Aspen city workers get training to jump-start a heart | AspenTimes.com
YOUR AD HERE »

Aspen city workers get training to jump-start a heart

Andre Salvail
The Aspen Times
Aspen CO Colorado
Contributed photoAspen Ambulance District operations manager Gabe Muething provides automated external defibrillator training on Thursday afternoon to city Water Department employees, clockwise from left, Keith Wester, Valerie Forbes, Steve Wilson, William Carp, Lee Ledesma, Karen McConnell and Michael Tontis.
ALL |

ASPEN – Around 180 full-time workers for the city of Aspen recently received training in the use of automated external defibrillators, commonly known as AEDs. They are the machines that send electrical impulses to jump-start a heart back into a regular beat in the event of a cardiac arrest.

Jim Richardson, director of the Aspen Ambulance District, said the city workers were trained under the Save a Life/Pitkin County program, a community-wide initiative of local governments, the ambulance district, Aspen Valley Hospital, the Aspen Community Foundation and Aspen Skiing Co. The district is coordinating and overseeing the training.

The program was created less than two years ago following a few high-profile cases of lives saved because of the machines. It recently took an inventory of all AEDs in the Roaring Fork Valley – there are 200 between Carbondale and Aspen – and restored equipment that had been rendered nonfunctional due to neglect. It also aims to provide AED and CPR training to public- and private-sector workers throughout the area.



Richardson said that now that the city workers have been trained, Pitkin County government workers are next on the list, with instruction likely beginning in January. Many hospital workers already know how to use an AED, but those who haven’t will likely receive instruction in February, he said.

“That’s the plan,” Richardson said. “It’s an ongoing effort, and everyone has really partnered together.”




He said each training session takes about 30 minutes.

“It’s fairly short,” he said. “We play the video that talks about the survivors’ stories that’s available on our website. We do hands-on CPR awareness training and AED training. It’s very simple, and it doesn’t take very long to learn.”

The AEDs have a voice feature that tells the user what to do, Richardson said.
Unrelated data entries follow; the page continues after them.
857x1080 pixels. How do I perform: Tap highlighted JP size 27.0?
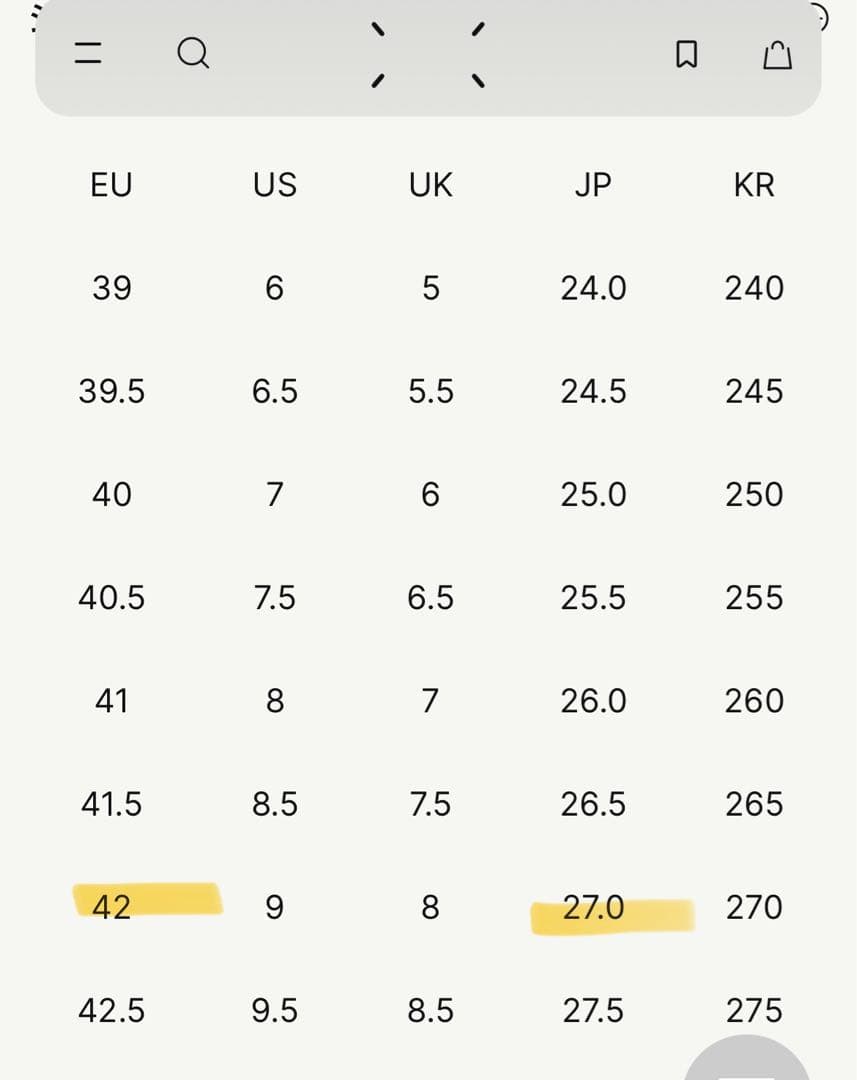coord(593,908)
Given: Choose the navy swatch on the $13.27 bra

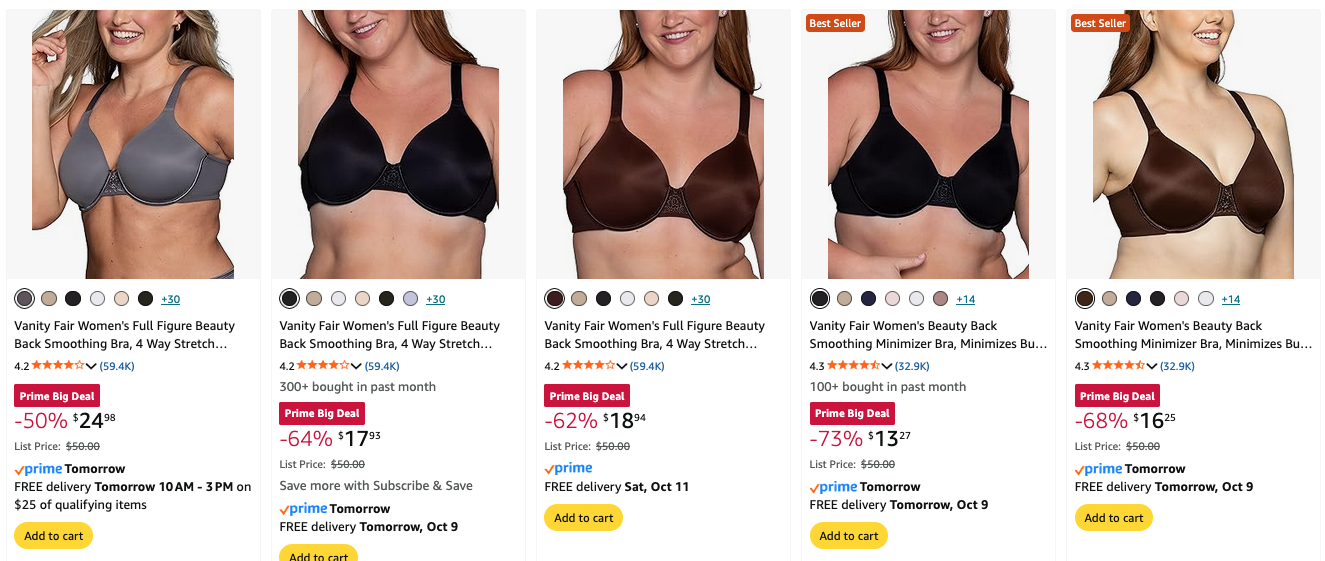Looking at the screenshot, I should pyautogui.click(x=868, y=299).
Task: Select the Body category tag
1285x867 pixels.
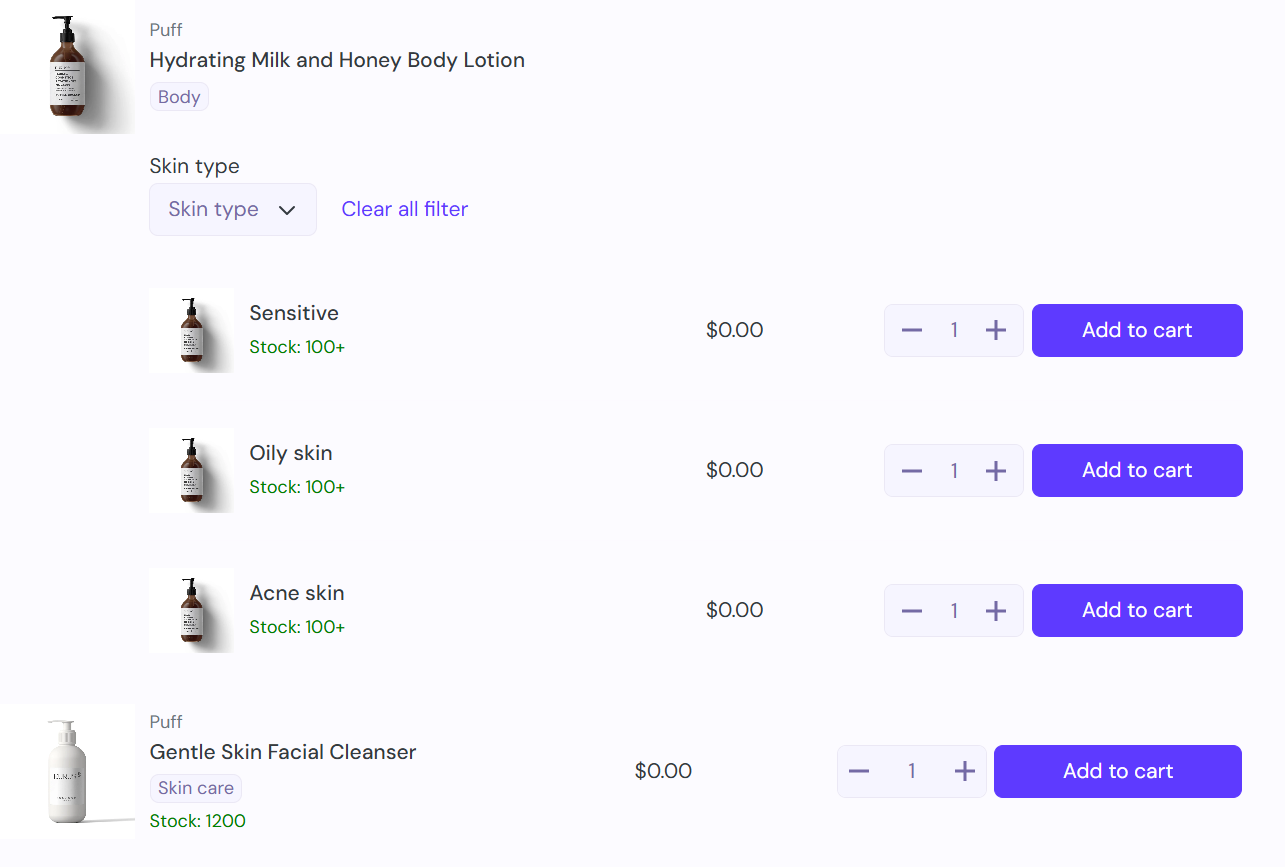Action: 179,97
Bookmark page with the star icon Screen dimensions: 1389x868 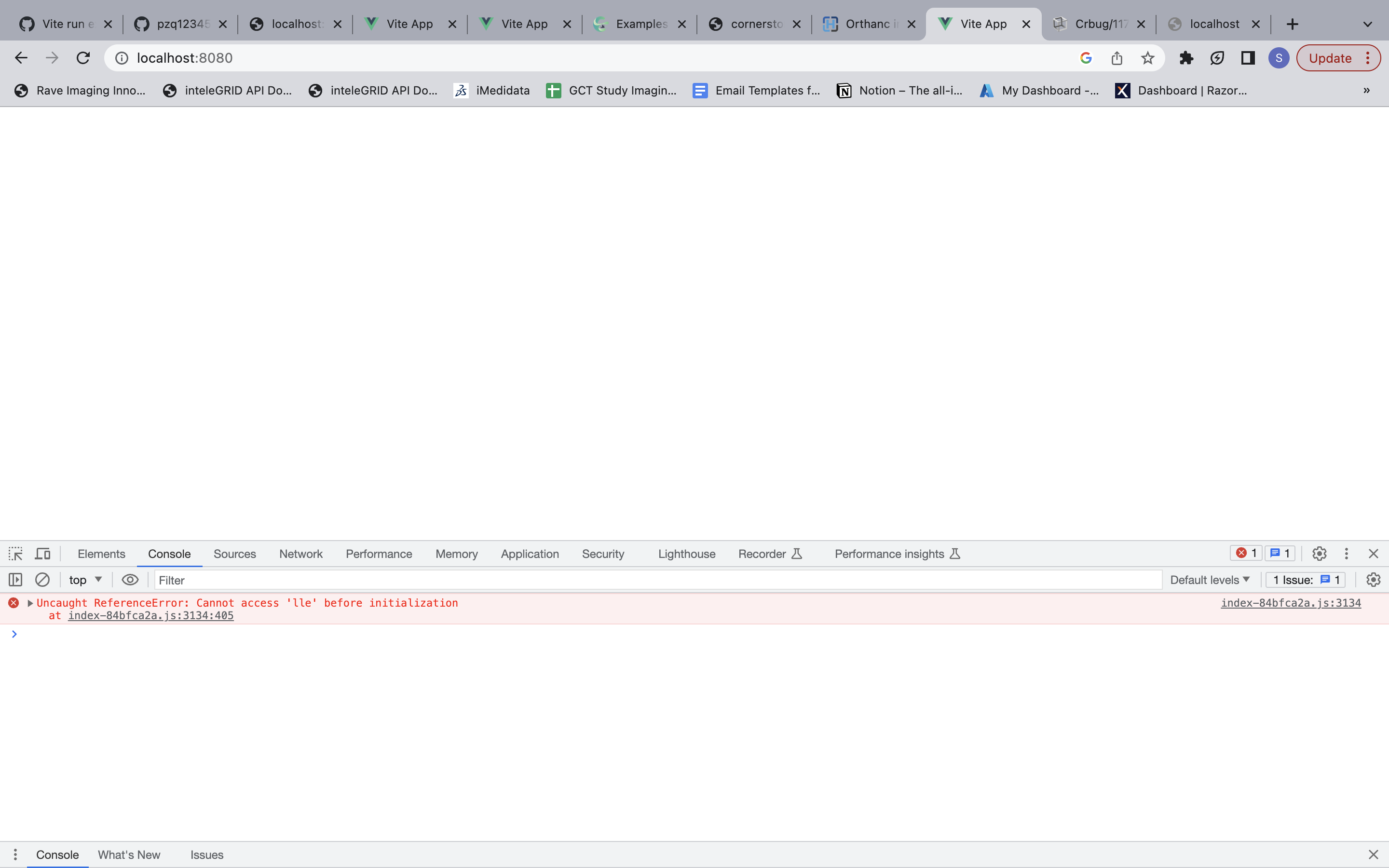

“When the heart goes into cardiac arrest, you can’t save them with just CPR or just defibrillation,” he said. “They need to have both. They need the defibrillation to shock the heart out of the chaotic rhythm, and they need the CPR to circulate the oxygenated blood. You need both components at the same time for a successful outcome.”

The national average for surviving a cardiac arrest is 8 percent, while the average in Pitkin County over the past two years is more than 50 percent, Richardson said.

“Why? Because of the number of people willing to do CPR, the availability of AEDs and the fact that we in general have a much healthier population that is dropping from cardiac arrest. So we have healthy people to start with, and it makes their outcome much more successful,” he said.

Courtney DeVito, a risk analyst in the city’s Human Resources Department, said the training program is informal and does not provide an official certification.

“It’s more about awareness,” she said. “We are looking at doing a formal CPR certifications for certain departments.”

Thursday’s training session at the Water Department was the last one for city workers over the past six weeks. In the future, new employees and existing workers who didn’t get the training will receive instruction, DeVito said.

“We had a lot of great information that came out of each session,” DeVito said. “There were folks who didn’t know where AEDs were located, and now they do in almost every city area. People got all of the information they needed to feel comfortable using them should a situation arise where they needed to do that.”